Il DPCM del 17 maggio cambia rotta. Dopo uno scontro anche aspro (La Verità, 16 maggio), dalle restrizioni tendenzialmente uguali per tutti, con motivate eccezioni, si passa a una riapertura territorialmente differenziata, sotto la responsabilità delle regioni, entro linee guida stabilite dal governo, ma in realtà contrattate e riviste con le stesse regioni. Nella lettura generale, i governatori hanno vinto. Forse troppo. Il Presidente De Luca rifiuta l’accordo raggiunto nella conferenza Stato-regioni, censurando il governo che lascia tutto alle regioni per scaricarsi di responsabilità. Trionfale, invece, Bonaccini: “abbiamo scritto una pagina importante”. Non dubita che le regioni, con la libertà di ordinanza, abbiano conquistato un protagonismo politico.
Di certo, i diritti e le libertà dei cittadini italiani sono largamente nelle mani dei governatori. È un fatto senza precedenti, ed è paradossale. Con l’emergenza, si poteva pensare a una spinta a rafforzare lo Stato. Si giunge invece a una maggiore frammentazione del paese. È prova di una debolezza di Palazzo Chigi, e di una strategia istituzionale sbagliata. Mentre Bonaccini e Zaia brillano di nuova luce, persino nella prospettiva di una successione al governo in carica.
Si sentono proposte di riportare allo Stato la sanità. Ma i governatori hanno già fatto muro, essendo la sanità il piatto più ricco per le regioni nella gestione del potere e del consenso. Ancora Bonaccini dichiara bellicosamente: “… sull’autonomia non intendo arretrare di un centimetro: servono invece livelli essenziali garantiti a tutti i cittadini, da nord a sud”.
Si dice, ancora, che il regionalismo differenziato è tra le vittime del Covid-19. Ma nell’emergenza una maggiore autonomia le regioni l’hanno di fatto acquisita, sul campo.

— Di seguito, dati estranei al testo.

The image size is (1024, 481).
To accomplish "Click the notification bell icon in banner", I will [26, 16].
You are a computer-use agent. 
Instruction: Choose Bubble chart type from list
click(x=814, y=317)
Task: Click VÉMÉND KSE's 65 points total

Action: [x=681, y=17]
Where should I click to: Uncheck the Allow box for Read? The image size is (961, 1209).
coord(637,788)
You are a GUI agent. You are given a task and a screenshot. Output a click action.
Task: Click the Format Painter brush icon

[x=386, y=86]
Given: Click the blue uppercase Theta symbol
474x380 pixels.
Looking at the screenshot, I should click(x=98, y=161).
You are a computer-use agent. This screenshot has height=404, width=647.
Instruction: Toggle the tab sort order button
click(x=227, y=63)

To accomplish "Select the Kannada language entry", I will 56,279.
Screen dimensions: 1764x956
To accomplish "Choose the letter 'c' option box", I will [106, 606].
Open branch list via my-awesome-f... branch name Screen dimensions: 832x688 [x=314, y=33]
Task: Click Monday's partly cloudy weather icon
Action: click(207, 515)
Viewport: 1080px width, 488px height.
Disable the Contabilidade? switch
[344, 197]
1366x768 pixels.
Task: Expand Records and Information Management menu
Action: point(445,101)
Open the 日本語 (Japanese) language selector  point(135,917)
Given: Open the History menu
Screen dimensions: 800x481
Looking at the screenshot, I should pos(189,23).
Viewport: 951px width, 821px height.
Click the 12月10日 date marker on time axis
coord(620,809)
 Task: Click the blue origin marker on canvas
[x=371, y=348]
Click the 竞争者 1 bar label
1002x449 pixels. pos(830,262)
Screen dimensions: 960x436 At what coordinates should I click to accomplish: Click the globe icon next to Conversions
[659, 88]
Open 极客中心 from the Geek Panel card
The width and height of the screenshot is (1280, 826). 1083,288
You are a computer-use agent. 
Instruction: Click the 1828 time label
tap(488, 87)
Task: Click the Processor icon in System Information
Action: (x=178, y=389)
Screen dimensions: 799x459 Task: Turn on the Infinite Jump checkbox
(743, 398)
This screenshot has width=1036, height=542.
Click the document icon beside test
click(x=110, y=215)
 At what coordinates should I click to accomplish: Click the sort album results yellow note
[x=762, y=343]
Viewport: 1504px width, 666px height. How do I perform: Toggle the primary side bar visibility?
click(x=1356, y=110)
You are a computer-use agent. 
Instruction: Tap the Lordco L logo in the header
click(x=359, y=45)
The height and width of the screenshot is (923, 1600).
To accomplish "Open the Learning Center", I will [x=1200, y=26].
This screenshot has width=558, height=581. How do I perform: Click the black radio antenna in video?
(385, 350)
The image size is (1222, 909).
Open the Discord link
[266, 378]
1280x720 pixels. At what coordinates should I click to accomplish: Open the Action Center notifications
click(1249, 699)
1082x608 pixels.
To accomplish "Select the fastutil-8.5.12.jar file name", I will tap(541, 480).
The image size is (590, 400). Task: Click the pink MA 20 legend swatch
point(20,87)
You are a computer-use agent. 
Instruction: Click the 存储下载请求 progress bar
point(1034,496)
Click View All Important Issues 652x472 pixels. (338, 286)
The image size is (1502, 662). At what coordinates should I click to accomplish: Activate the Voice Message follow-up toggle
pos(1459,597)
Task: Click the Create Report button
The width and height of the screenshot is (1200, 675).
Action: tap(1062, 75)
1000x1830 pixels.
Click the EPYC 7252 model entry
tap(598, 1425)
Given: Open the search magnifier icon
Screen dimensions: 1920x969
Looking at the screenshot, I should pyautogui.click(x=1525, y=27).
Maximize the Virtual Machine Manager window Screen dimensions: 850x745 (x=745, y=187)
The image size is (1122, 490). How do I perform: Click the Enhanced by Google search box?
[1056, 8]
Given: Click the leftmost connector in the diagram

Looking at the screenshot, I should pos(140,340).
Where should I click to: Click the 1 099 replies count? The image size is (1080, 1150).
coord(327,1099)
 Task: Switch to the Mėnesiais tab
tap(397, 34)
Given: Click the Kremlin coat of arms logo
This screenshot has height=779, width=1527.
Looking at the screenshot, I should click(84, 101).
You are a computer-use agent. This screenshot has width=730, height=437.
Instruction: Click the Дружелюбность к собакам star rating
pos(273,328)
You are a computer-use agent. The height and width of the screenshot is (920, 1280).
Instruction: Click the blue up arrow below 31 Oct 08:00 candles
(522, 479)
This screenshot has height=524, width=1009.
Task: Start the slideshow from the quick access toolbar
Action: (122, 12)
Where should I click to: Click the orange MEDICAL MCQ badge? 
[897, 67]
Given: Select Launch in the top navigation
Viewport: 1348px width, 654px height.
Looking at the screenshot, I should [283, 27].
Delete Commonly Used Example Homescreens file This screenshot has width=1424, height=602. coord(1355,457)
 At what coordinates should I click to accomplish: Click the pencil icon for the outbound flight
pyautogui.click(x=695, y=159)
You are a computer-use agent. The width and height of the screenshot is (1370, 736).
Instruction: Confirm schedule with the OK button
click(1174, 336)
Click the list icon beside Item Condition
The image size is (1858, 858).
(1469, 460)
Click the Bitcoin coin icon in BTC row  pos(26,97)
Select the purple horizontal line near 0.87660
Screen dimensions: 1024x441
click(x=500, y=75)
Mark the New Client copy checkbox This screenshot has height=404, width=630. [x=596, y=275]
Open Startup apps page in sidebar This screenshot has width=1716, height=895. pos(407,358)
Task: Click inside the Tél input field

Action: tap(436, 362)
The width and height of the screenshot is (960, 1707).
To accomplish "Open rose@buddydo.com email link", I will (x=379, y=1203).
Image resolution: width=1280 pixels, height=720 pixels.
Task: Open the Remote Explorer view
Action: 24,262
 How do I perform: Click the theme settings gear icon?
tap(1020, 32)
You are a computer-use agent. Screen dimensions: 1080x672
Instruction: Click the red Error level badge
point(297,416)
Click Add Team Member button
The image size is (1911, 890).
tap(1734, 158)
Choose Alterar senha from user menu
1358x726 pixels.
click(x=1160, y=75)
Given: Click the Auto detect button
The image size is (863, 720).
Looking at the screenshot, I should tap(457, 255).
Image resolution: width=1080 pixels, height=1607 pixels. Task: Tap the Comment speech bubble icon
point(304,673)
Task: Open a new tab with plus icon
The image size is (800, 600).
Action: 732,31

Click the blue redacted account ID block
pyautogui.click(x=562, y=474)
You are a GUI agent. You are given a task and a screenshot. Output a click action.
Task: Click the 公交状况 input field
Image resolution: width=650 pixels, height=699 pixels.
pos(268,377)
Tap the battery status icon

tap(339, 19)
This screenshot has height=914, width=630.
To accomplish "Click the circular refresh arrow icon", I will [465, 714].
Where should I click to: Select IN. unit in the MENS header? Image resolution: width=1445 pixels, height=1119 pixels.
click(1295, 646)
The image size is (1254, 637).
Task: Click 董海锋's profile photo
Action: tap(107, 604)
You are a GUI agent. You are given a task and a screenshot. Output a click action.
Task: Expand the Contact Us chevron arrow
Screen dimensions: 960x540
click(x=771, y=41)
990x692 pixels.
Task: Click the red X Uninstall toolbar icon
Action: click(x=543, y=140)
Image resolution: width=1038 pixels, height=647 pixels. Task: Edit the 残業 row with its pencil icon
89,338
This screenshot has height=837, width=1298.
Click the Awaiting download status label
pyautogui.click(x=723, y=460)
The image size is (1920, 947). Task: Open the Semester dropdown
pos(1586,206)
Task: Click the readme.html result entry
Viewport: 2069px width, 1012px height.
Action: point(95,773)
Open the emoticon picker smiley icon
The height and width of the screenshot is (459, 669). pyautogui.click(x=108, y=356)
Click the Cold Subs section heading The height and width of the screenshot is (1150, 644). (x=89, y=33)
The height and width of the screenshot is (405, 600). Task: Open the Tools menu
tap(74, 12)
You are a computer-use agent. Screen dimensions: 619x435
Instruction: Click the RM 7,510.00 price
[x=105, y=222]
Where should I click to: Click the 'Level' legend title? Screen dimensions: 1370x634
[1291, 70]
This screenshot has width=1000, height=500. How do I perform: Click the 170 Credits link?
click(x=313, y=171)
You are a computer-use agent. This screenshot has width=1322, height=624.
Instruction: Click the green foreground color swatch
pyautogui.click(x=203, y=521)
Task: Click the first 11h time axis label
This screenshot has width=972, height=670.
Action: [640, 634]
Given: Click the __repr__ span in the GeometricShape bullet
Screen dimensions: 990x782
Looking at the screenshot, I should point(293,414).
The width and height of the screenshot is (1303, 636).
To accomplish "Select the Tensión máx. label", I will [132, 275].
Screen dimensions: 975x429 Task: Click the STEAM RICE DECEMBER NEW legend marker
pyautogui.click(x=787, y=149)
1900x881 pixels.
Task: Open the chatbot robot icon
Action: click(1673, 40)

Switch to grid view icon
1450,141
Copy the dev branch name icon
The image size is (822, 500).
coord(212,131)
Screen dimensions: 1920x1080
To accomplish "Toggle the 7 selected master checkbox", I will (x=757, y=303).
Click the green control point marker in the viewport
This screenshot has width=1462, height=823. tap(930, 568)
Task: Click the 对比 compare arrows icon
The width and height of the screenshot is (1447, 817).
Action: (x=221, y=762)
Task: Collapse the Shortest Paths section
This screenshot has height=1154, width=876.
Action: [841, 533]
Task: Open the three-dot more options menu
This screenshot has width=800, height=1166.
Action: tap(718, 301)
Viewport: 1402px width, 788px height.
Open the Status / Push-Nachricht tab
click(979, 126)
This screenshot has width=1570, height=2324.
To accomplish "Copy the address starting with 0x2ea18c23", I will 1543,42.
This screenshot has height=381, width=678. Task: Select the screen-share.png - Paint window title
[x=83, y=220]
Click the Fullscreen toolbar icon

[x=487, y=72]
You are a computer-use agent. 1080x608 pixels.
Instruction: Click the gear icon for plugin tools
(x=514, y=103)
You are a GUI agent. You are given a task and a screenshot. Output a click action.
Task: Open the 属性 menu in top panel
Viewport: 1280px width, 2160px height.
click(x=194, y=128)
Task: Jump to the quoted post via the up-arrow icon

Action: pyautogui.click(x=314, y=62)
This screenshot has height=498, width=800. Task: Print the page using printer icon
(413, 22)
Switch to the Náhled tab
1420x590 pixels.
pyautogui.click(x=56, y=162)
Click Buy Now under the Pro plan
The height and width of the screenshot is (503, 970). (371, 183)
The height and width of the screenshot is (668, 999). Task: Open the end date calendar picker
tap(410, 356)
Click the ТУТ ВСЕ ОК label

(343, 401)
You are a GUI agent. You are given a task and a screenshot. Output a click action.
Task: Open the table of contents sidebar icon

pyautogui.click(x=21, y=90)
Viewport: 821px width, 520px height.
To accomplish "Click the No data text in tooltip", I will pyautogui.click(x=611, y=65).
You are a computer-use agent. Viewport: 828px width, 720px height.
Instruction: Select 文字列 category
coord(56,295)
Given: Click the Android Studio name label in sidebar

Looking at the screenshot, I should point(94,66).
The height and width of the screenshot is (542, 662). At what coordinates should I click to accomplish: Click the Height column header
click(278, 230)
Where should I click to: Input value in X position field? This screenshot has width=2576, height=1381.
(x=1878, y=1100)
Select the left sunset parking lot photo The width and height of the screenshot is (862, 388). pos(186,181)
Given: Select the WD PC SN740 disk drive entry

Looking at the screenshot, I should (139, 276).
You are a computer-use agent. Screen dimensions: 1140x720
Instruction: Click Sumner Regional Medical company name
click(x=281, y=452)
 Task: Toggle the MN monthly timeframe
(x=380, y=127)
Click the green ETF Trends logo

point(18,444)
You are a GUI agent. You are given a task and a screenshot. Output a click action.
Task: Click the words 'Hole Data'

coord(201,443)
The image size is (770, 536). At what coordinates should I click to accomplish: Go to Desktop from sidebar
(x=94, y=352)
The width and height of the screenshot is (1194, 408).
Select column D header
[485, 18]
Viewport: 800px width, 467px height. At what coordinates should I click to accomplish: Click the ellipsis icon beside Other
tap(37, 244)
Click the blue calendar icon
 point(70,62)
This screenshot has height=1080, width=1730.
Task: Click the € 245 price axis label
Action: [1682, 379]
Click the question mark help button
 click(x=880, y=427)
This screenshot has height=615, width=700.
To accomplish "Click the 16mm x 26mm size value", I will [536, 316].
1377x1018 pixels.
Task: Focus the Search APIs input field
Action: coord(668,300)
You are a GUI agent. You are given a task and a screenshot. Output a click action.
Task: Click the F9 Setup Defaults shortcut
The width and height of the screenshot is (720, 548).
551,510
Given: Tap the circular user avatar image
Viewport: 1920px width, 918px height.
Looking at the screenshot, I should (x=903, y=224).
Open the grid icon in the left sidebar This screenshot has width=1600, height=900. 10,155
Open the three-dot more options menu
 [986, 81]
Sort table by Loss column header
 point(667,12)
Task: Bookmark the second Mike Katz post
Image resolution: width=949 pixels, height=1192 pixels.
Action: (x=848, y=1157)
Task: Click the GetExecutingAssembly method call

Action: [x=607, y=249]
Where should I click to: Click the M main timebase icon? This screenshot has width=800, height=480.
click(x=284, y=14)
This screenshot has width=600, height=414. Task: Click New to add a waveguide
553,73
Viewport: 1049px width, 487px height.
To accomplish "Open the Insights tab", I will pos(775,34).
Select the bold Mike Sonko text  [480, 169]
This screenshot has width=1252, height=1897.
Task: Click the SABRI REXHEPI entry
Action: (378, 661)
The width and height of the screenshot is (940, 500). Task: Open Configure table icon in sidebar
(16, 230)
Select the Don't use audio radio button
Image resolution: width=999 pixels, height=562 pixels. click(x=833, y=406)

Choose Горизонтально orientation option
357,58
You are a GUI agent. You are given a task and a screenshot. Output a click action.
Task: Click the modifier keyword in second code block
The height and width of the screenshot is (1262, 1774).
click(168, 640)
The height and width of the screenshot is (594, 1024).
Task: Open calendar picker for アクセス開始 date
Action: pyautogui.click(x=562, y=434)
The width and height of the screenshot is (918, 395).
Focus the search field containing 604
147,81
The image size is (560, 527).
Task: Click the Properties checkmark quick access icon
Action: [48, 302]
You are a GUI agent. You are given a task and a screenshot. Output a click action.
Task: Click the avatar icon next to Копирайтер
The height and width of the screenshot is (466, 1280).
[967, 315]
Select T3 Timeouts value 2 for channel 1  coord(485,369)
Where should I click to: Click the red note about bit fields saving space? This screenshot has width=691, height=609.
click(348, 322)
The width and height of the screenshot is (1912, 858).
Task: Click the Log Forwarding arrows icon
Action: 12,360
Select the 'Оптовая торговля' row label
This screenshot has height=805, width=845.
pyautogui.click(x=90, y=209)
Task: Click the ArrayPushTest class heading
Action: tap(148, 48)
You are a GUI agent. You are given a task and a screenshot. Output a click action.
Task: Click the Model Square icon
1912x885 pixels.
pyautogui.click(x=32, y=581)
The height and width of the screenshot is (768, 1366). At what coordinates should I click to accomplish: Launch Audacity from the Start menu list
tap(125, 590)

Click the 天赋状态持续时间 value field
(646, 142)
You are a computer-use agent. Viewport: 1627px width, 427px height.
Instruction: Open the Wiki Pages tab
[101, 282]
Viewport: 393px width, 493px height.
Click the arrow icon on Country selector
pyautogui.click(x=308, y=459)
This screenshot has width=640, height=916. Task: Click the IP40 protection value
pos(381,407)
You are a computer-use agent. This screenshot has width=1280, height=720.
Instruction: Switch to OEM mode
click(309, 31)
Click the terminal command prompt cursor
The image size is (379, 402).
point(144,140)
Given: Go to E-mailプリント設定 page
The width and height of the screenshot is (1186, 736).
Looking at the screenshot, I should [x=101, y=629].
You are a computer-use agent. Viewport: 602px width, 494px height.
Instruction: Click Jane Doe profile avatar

Le pulsioni separatiste possono riaffiorare nell’oscurità delle conferenze Stato-regioni. Come riaffiora il disegno di concentrare le risorse sulla locomotiva del Nord (cfr. gli artt. 231 e 232 del decreto cd Rilancio), reso ancor più pericoloso dalla previsione che la crisi colpisca il Mezzogiorno più duramente che il Nord (cfr. gli studi Svimez, e da ultimo Viesti, su Sbilanciamoci, 18 maggio). Se poi domani qualche regione decidesse, ad esempio, di regionalizzare la scuola con propria legge, troveremmo a Palazzo Chigi la forza di un deciso no?
Certo, non c’è limite al peggio. Con autonomie come quelle chieste da Lombardia. Veneto ed Emilia-Romagna su strade, autostrade, porti, aeroporti, ferrovie, sarebbe stata una concreta possibilità, e non solo un’ipotesi onirica, blindare i confini di questa o quella regione. Realtà o fantasia, per la prossima pandemia?